• [EXERCISE 1]: According to the passage on Portuguese insolvency proceedings, how long after the claim-filing deadline must the insolvency administrator present the list of credits?
• [EXERCISE 2]: Pick up the passage on Portuguese insolvency proceedings where it ends and write the next part.

• [QUOTED PASSAGE]:
»»

The opposition must include a list of the debtor’s five major creditors. The debtor has the burden of proving its solvency. If the debtor opposes the petition or cannot be located, the court shall schedule a hearing, notifying the petitioner and the debtor and its directors to personally attend the hearing or to be represented by someone else with powers to act on their behalf. In the event the debtor does not attend the hearing, the facts on which the petition is based shall be accepted and the insolvency declared. When the petitioner is a creditor, in the event it does not attend the hearing, the court closes the insolvency proceeding. After the hearing, the court gives its decision on the insolvency of the debtor.2

The court’s decision can be challenged by means of an application to the lower court or by means of an appeal to a higher court. The application must indicate additional facts or proofs that were not previously presented and that, if presented, would impose a different decision on the debtor’s insolvency. The appeal shall indicate why the court’s decision should have been different in light of the facts that were proved.

Among other things, the court’s decision nominates an insolvency administrator, establishes a deadline for filing the credits claims and schedules a creditors’ general meeting. This decision has several effects on the debtor and its directors,3 on the pending proceedings,4 on its debts,5 on the agreements not yet fulfilled6 and on any acts prejudicial to the debtor’s assets.7 Further, the debtor’s assets at the date of declaration of insolvency are seized, as well as any assets and rights obtained by the debtor while the insolvency proceeding is pending.

Within the period set out in the court’s decision, all creditors, including those whose credit has already been recognised by a court decision, must file a credit claim. This claim must indicate the source of the credit, date on which the credit is due, the amount, contractual and legal interest, any conditions, nature of the credit and connected guarantees. Fifteen days after the deadline for filing the claims, the insolvency administrator must present a list of credits including those that have been recognised and those that have not. This list can be challenged within 10 days of its publication. If there are no challenges, the court must immediately deliver its decision on the credits recognised and their priority. If a challenge is filed, any creditor is allowed to respond. Afterwards, the creditors’ committee8 has 10 days to deliver its opinion on the oppositions filed by the creditor. Subsequently, the court must schedule an attempt at conciliation and a hearing and finally deliver its decision on the credits and their order of priority.

Portuguese law establishes four classes of credits: secured; preferential; subordinated; and non-secured. Secured credits are those with security over seized assets up to the value of such assets. Preferential credits are those with a right to be preferentially paid up to the value of the assets over which such preference exists. Pursuant to the Civil Code, some preferential credits (special preference credits) take priority over all others, including secured credits. Other preferential credits (general preference credits) only take priority over non-secured credits. Subordinated credits are those that will be settled only after the non-secured creditors have been paid in full. The subordinated credits are listed in the CIRE.

In any event, the credits related to the insolvency proceeding, namely court fees or the remuneration of the insolvency administrator, take priority over all other credits.

««

• [RECORDED INFORMATION]:
»»

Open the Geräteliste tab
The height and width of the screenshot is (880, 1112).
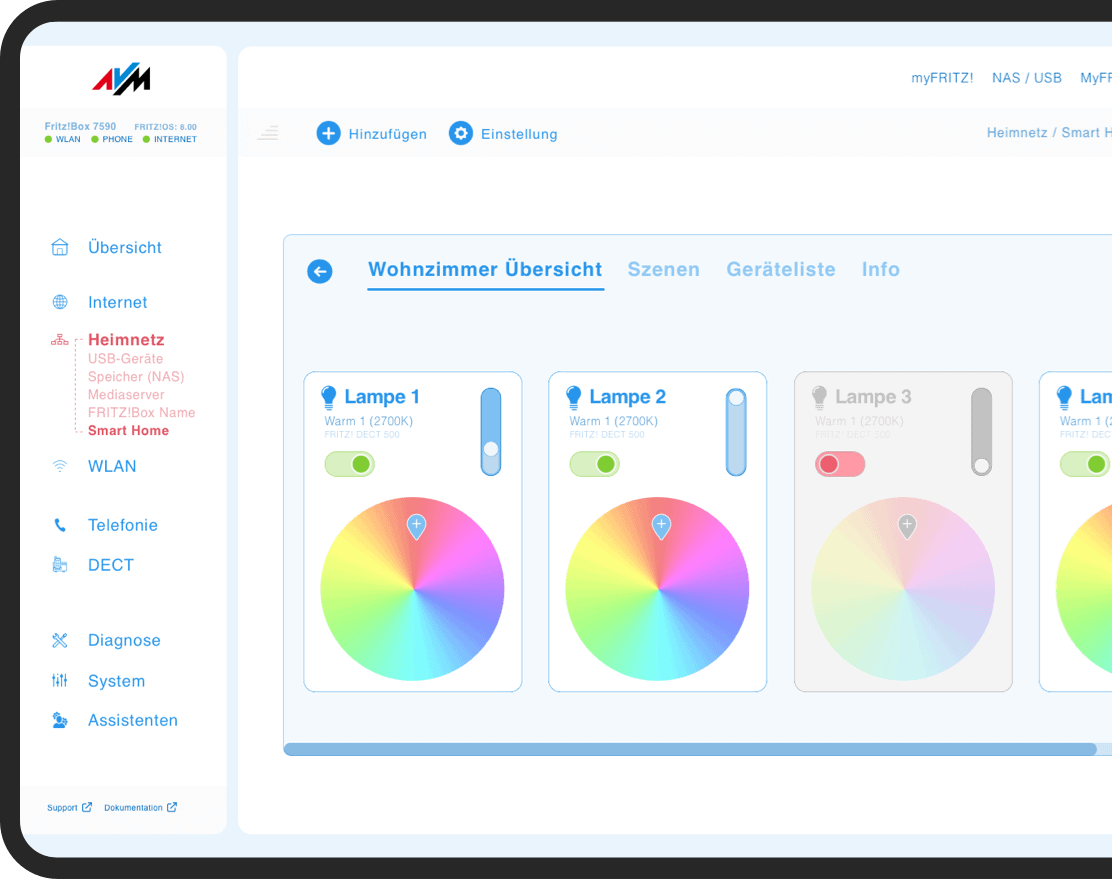pyautogui.click(x=781, y=269)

««

• [EXPECTED OUTPUT 1]: Fifteen days.

• [EXPECTED OUTPUT 2]:
As previously mentioned, the court’s decision schedules a creditors’ general meeting, which all creditors can attend. The creditors have a number of votes in proportion to the amount of their credits: (1) if they were previously recognised by a court decision, (2) if they were previously claimed or (3) if they are claimed during the creditors’ general meeting when the deadline for filing the credits’ claim has not yet ended and the insolvency administrator or the other creditors do not oppose to the credit’s recognition. Subordinated credits can only vote to approve or reject a recovery plan. Generally, the decisions of the creditors’ general meeting are taken by a majority of the votes, without taking into account the abstentions.

The first creditors’ general meeting is convened to: assess the report of the insolvency administrator produced following to the declaration of insolvency; decide whether the debtor’s establishment or establishments must remain open or be closed down; and decide whether the insolvency administrator must prepare an insolvency plan and, therefore, suspend the liquidation and distribution of the assets, or continue with the liquidation and distribution of the assets. In any event, the referred suspension ceases and the insolvency administrator must continue the liquidation and distribution of the assets if the insolvency plan is not submitted within the 60 days following the meeting or if that plan is not approved.

The insolvency administrator (if the creditors’ general meetings so decide), the debtor, another person liable for its debts or a group of creditors representing one-fifth of the total amount of the non-subordinated credits recognised can prepare and submit an insolvency plan for the approval of the creditor’s general meetings. The insolvency plan can set out how the payment of the debts will be made, or how to liquidate the debtor’s assets, or how to restructure or recover the debtor. The content of the insolvency plan can be agreed with the creditors, but the insolvency plan shall treat all creditors equally, unless a difference in treatment is justified. The insolvency plan shall forecast the measures necessary to achieve the goals agreed by the creditors’ general meetings to liquidate the debtor’s assets or to restructure or recover the debtor – and include the details necessary for its approval by the creditors and by the court. The necessary quorum for approval of the recovery plan is two-thirds of the votes issued at the creditors’ general meeting, provided that at least half of the votes issued are not subordinated and that one-third of the total amount of credits with voting rights are represented at the meeting.

Finally, it is important to note that the CIRE sets out a proceeding to punish any fraudulent behaviour by the insolvent or its directors, when their conduct caused or aggravated the insolvency.

Other legislative instruments

EU Regulation No. 2015/848 on Insolvency Proceedings is also an important instrument in Portuguese insolvency law. This Regulation applies to cross-border insolvency proceedings in the EU and it aims to improve the efficiency and effectiveness of these proceedings and avoid forum shopping that affects the proper functioning of the internal market.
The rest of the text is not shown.